There’s no harm in assuming that everyone you meet is fighting a harder battle than your own. And yet, you can hold this blanket assumption without truly grappling with what this means. We go through life immersed in our own realities, knowing other people with varying degrees of intimacy but never really knowing what it feels like to have their heart pulsing in your chest, to have their neurons firing inside your brain.
Humans crave connection, and sometimes I fear we’ve gotten worse at it. In 2018, we post pictures, tweet thoughts, and video snippets of our lives in “stories” meant to be consumed by our vast social networks. A double tap can imply admiration or simply acknowledgement. It has become both a reflex and a currency.
You may like every single thing a friend has posted to Instagram, and yet you can be standing next to them completely unaware of what thoughts, battles, demons are consuming them. There is this false sense of knowing one another simply because we know may know what one another has been up to, and it can make the hardest parts of each journey around the sun so incredibly lonely.
Still, there are people who exhaust themselves in pursuit of cultivating a life lived with what looks like effortless perfection. There really is no such thing. And yet, we’ve begun to celebrate those brave enough to take a no-makeup selfie, to pile up likes on pictures of messy living rooms or mounds of dishes in the sink.
As our world changes, so do we, especially this generation who came of age with these platforms. I learned to type at rapid-speed by having late-night conversations on AIM. I documented all the highs and lows of high school on LiveJournal. I signed up for Facebook back when you needed a college email address to qualify. But if I was to track these developments over time, the conclusion I would draw is that at one point these innovations went from facilitating authentic conversation to hindering them.
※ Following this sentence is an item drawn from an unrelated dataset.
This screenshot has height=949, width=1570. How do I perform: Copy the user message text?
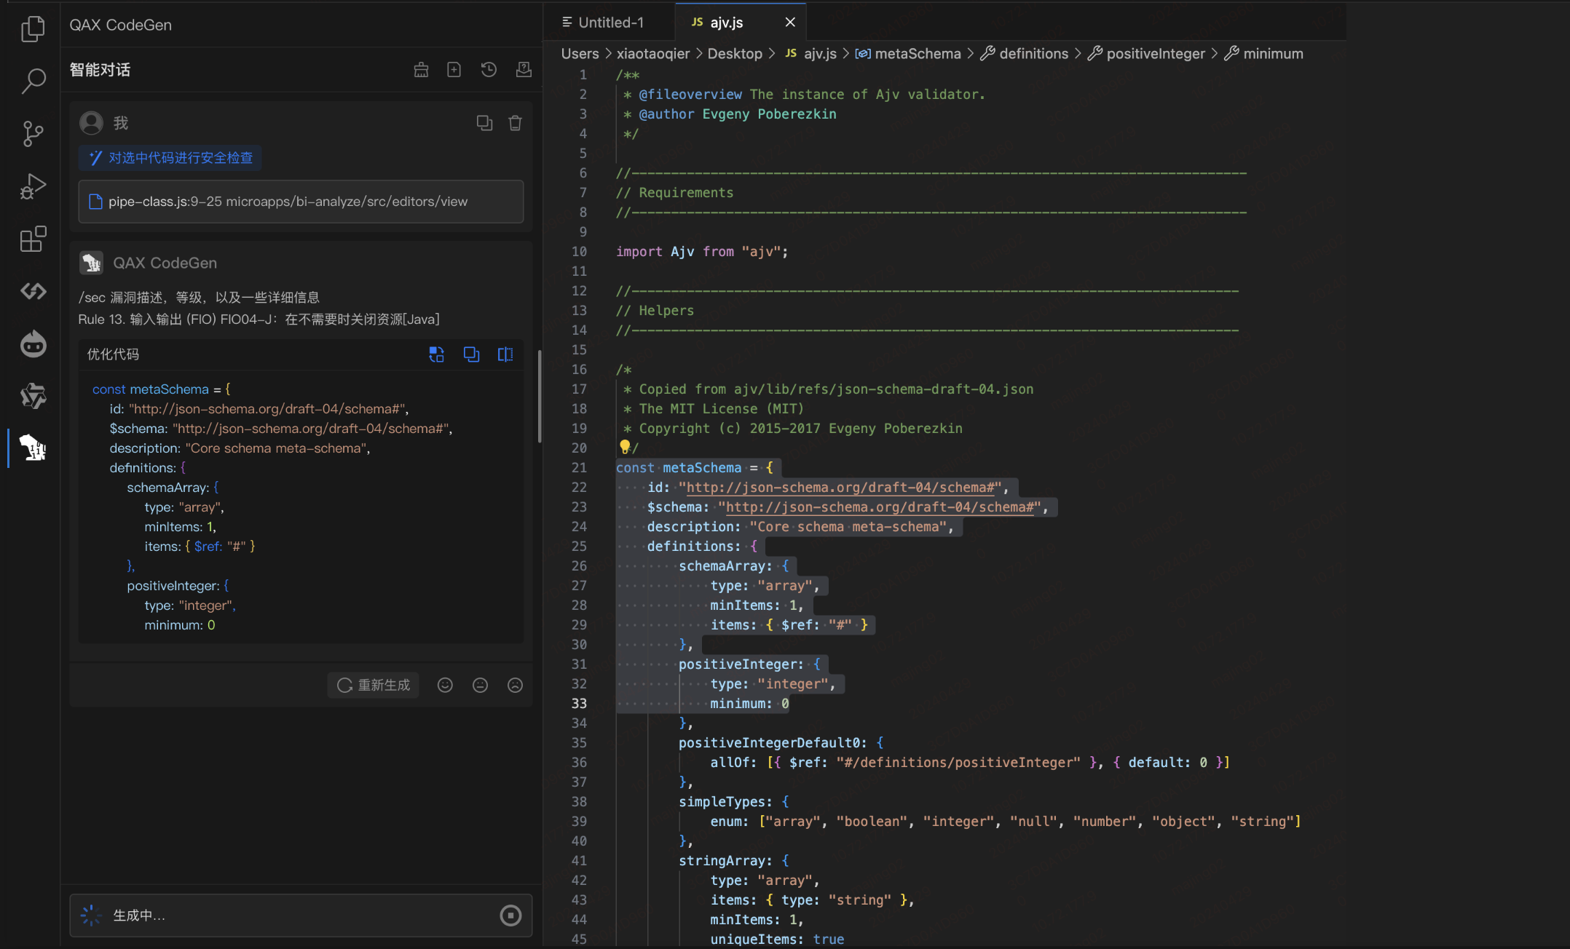484,123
Part of this could just be life’s natural trajectory. Perhaps there is a natural tendency to disconnect as you grow up and settle down, as your family and its rhythms replaces a robust social calendar with leisurely brunches. And as time and distance accumulate, it becomes harder to maintain friendships that dwell in the depths.
But life doesn’t get easier. In fact, it often gets so much harder. And I hate the thought of people I still care about not knowing they can lean on me. I hate that pain sometimes get compounded because we think we are the only one to have ever tasted that strain, not realizing that even in our own networks there are people who have been there, who might even still be there, it’s just not the kind of thing that fits into a Facebook post and there’s no filter to make it look just right on Instagram.
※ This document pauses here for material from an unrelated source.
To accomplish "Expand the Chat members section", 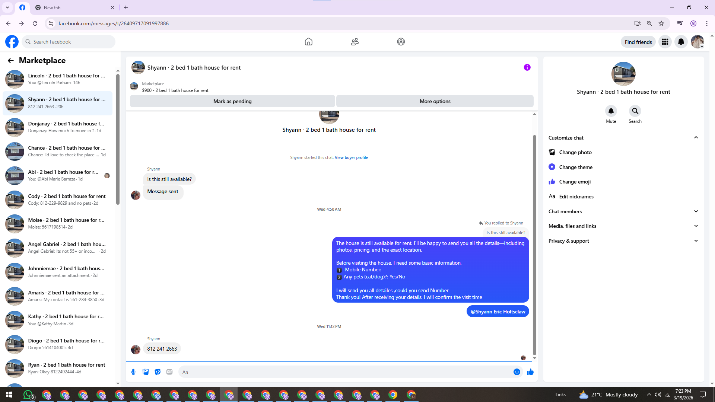I will [696, 211].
When I ask myself why I haven’t pushed myself to share my writing here more widely, it comes down to a combination of fear and frustration. There’s fear, of course, because some of the most fragile parts of my heart have been splattered on these pages, but the frustration comes from feeling like so much of this should have a more organic way out than me yelling into the digital void. I’d love to share it all in person, over your drink of choice. I want the kind of connection I grew up with, forged over fully present conversation and often dangerous levels of inebriation. I want this to be a dialogue, rather than a monologue. I want to trade horror stories and battle scars.
And while I don’t doubt that it would be my own problems I’d grasp from the mound of suffering, I, like all of, wouldn’t mind digging through the pile a bit. So I guess I settle for laying my lot out there, hoping that it might make you feel more comfortable with the lot you’ve got.